● Written exercise A
Answer these questions from the passage on the writer's publishing plans, one line each:
(i) How many completed chapters does the standard book proposal include?
(ii) What does the writer call writing TEOH?
(iii) What advance does the writer expect to receive?
● Written exercise B
Can you sum up the passage on the writer's publishing plans in two sentences?

● Quoted text
[BEGIN]
After writing two chapters of TEOH, I took time off to study the publishing world.  The standard advice for a non-fiction book is to (1) get an agent, (2) submit a book proposal, including two completed chapters, to editors at publishing houses.  That was my intended path for quite a long time.  Eventually, I came to feel that this isn’t the right choice for me.  I am going to write first, publish later.

What is the point of submitting a book proposal to publishers before the book is finished?  For most writers, it is to find out whether the book is worth finishing.  If the proposal does not attract publishing interest, the writer will drop the book and try another one.  I don’t need that kind of approval.  I am committed to writing TEOH whether anybody ever publishes it or not!  It’s a personal life goal for me.

For some authors, a publishing contract provides an advance on royalties — a sizeable up-front payment.  This can help pay for research and travel.  If an author has a good relationship with the publisher, his advance can even buy him six months to a year of free time to focus on the book!  That wouldn’t apply to me, though.  I’m a non-famous, first-time writer.  I’d be lucky to get a publishing deal, let alone an advance.  I would expect my advance to be a nice round number like zero dollars and zero cents.
[END]
● Extracted entries
[BEGIN]
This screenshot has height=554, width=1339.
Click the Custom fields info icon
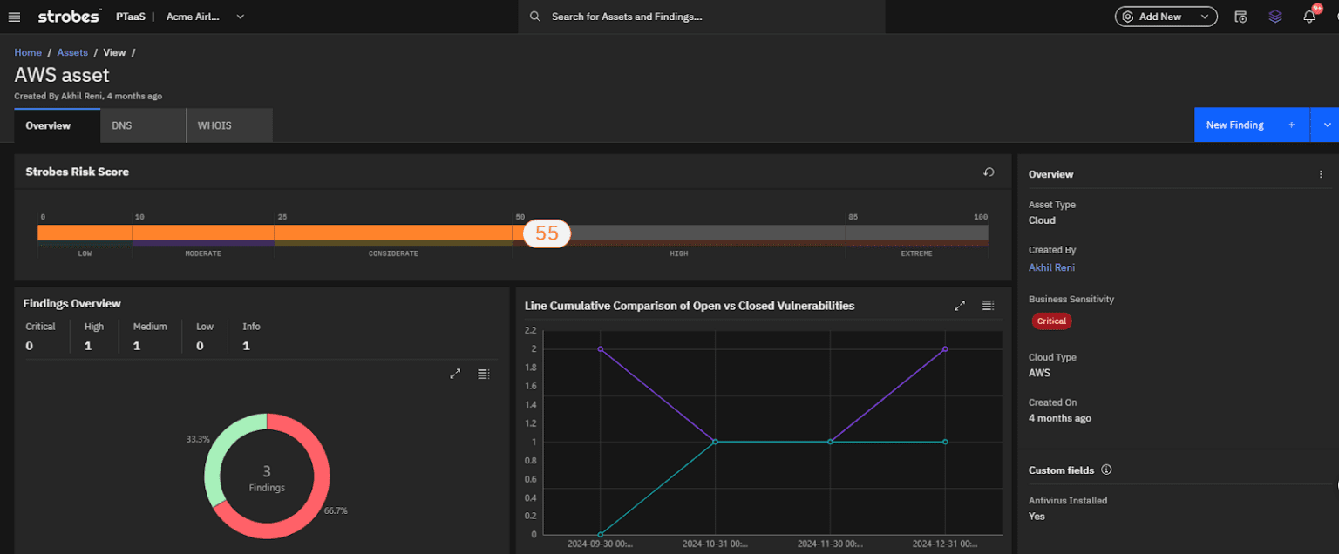pyautogui.click(x=1105, y=470)
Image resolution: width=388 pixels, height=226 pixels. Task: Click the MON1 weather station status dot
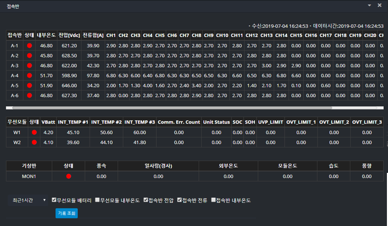[x=69, y=176]
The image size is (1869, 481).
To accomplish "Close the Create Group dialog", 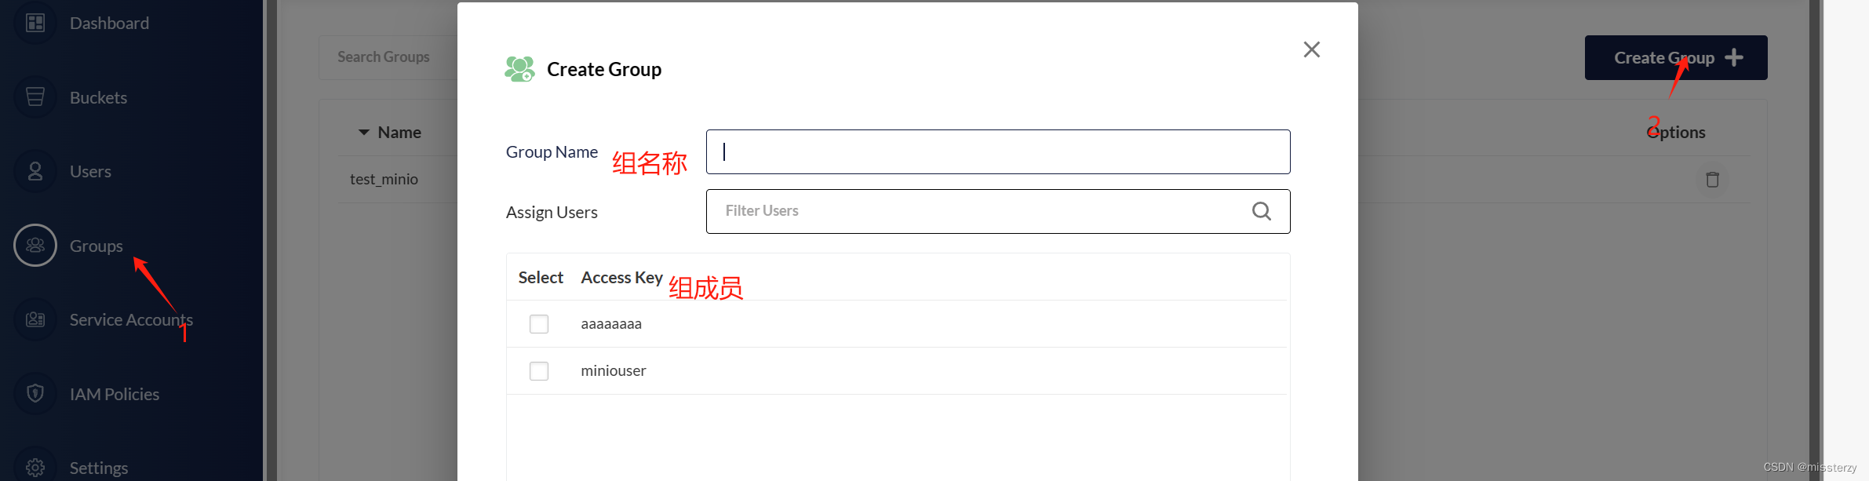I will tap(1311, 49).
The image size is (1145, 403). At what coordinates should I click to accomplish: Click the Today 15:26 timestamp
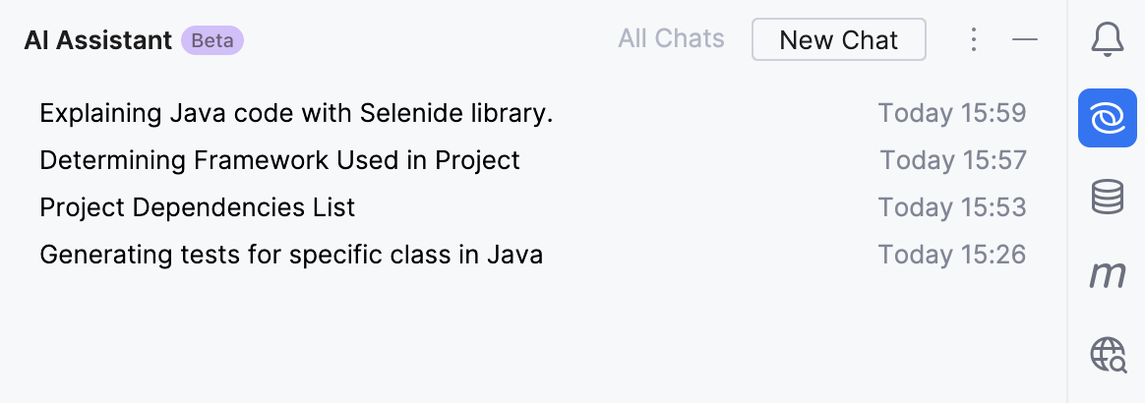952,255

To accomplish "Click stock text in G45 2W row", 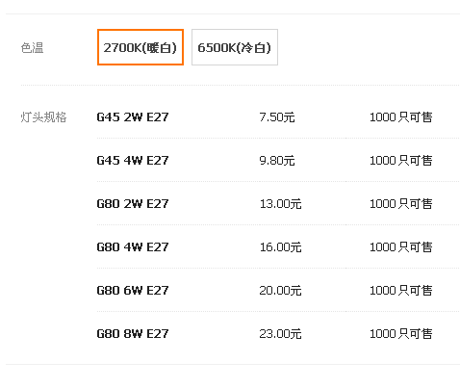I will pos(401,117).
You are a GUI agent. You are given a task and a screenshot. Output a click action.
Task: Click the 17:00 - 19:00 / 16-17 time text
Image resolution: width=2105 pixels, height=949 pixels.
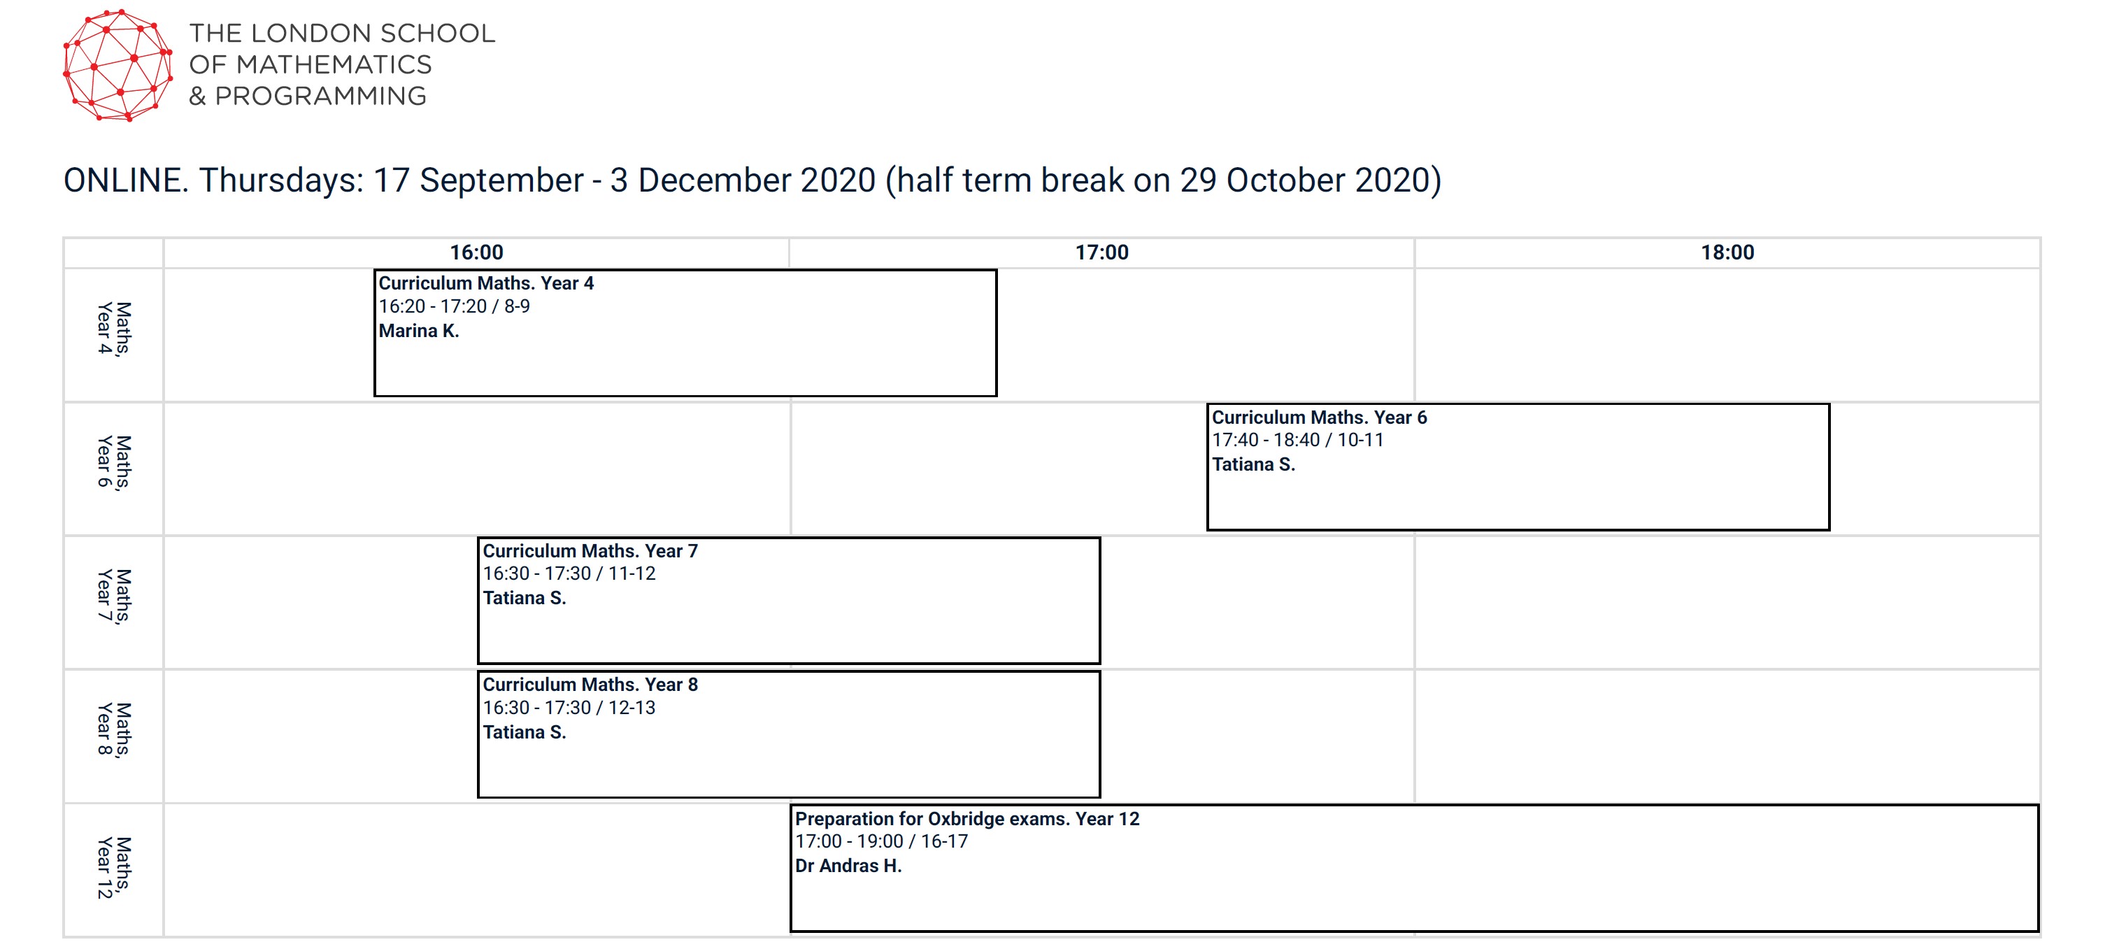pos(881,841)
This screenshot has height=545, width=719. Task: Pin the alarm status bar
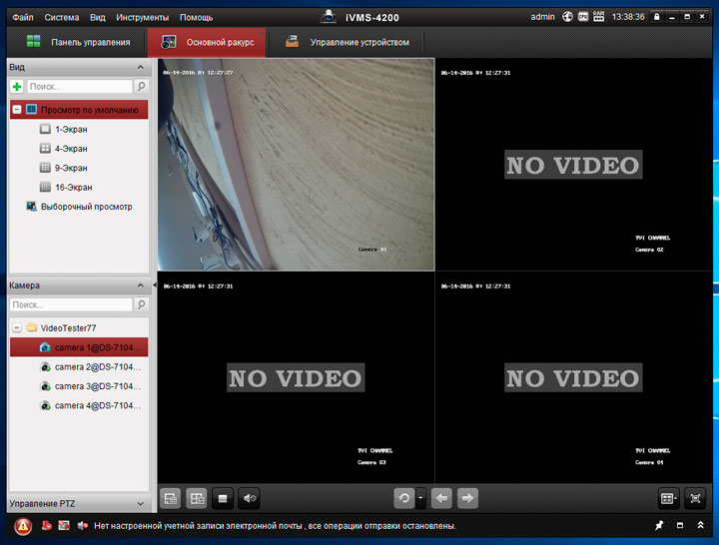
[END]
● Full solution A
(i) Two.
(ii) A personal life goal.
(iii) Zero dollars and zero cents.

● Full solution B
After studying the publishing world, the writer decided against the standard path of getting an agent and submitting a book proposal, and chose to write TEOH first and publish later. The writer doesn't need a proposal to test whether the book is worth finishing and, as a non-famous, first-time writer, expects no advance.